Africa contributes less than 3 per cent of global greenhouse gases, but the impact of global warming has no discount for the continent, Chief Executive of Amref Health Africa Githinji Gitahi stated in a press briefing. 

Climate impact will continue to shift disease patterns and cause disruptions in water, sanitation and food systems, Gitahi said. There is an urgent need for African countries to unite in their efforts to strengthen health systems and address climate-related health challenges, he added. 

As the world gets closer to the 2030 Global Goals deadline, the biennial conference is a significant platform for Africa to raise the issues of the undeniable link between climate change and health. 

The Pan-African conference is also expected to be significant in uniting to address climate-related health challenges and impacts ahead of the 28th Conference of the Parties (COP28) scheduled from November 30, 2023 to December 12, 2023 in Dubai, United Arab Emirates.

Climate-linked health emergencies are on the rise across Africa, acknowledged the WHO in April and November 2022.

While cholera cases in affected African countries have declined, the floods due to seasonal rains and tropical cyclones in southern Africa risk fuelling the further spread of the disease in the region, alerted Matshidiso Moeti , WHO regional director for Africa, March 2, 2023.

According to the latest assessment by the Intergovernmental Panel on Climate Change (IPCC), climate change is an existing and a future threat to health in Africa.

Read more: ‘Africa’s health institutions must be strengthened at country-level’

Climate change is projected to cause 20,000–30,000 additional diarrhoeal deaths in children under 15 years by mid-century under 1.5–2.1 degrees Celsius global warming.

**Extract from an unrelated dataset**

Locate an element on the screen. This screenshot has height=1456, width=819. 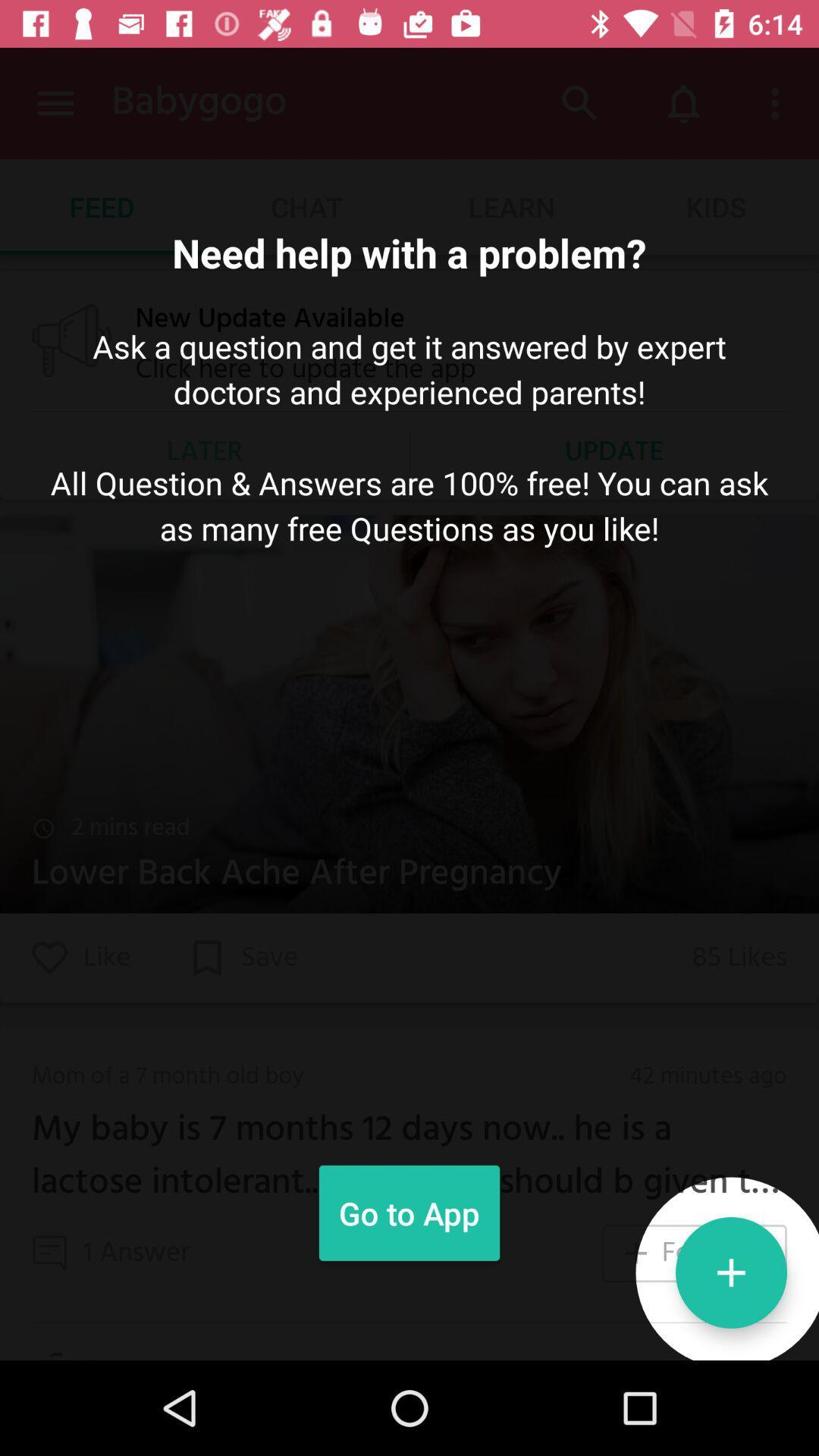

West Africa is projected to be the most affected, followed by east, central and southern Africa. Cholera outbreaks are anticipated to impact east Africa most severely during and particularly after El Niño–Southern Oscillation (ENSO) events.

ENSO events are typically led and sustained by changes in the amount of heat held in the waters below the surface of the tropical Pacific Ocean. 

Climate-resilient health systems on the table 

The conference will discuss steps to build future health systems that will withstand the climate crisis.

The significance of relationships between science, communication and strong leadership for a strong health agenda on the continent was underscored by the Minister of Health for the Government of Rwanda, Sabin Nsanzimana. 

“There are four things that need to be connected to have a strong health agenda on the continent and this is the relationship between the pillars of science, leadership, strong institutions and the power of communication,” said Nsanzimana in a statement. 

The continent was struggling to overcome the impacts of COVID-19 and did not receive the required funds for health and climate adaptation and mitigation, said Ahmed Ogwell Ouma, acting director for Africa CDC and called for global support.

Read more: Governments discuss over 300 proposed amendments to the International Health Regulations

“While we acknowledge that African countries must also take responsibility for their role in underinvesting in their health systems, we must also recognise that African-led solutions to African challenges still require some level of global support because there can be no global health security if Africa continues to be left out,” said Ouma.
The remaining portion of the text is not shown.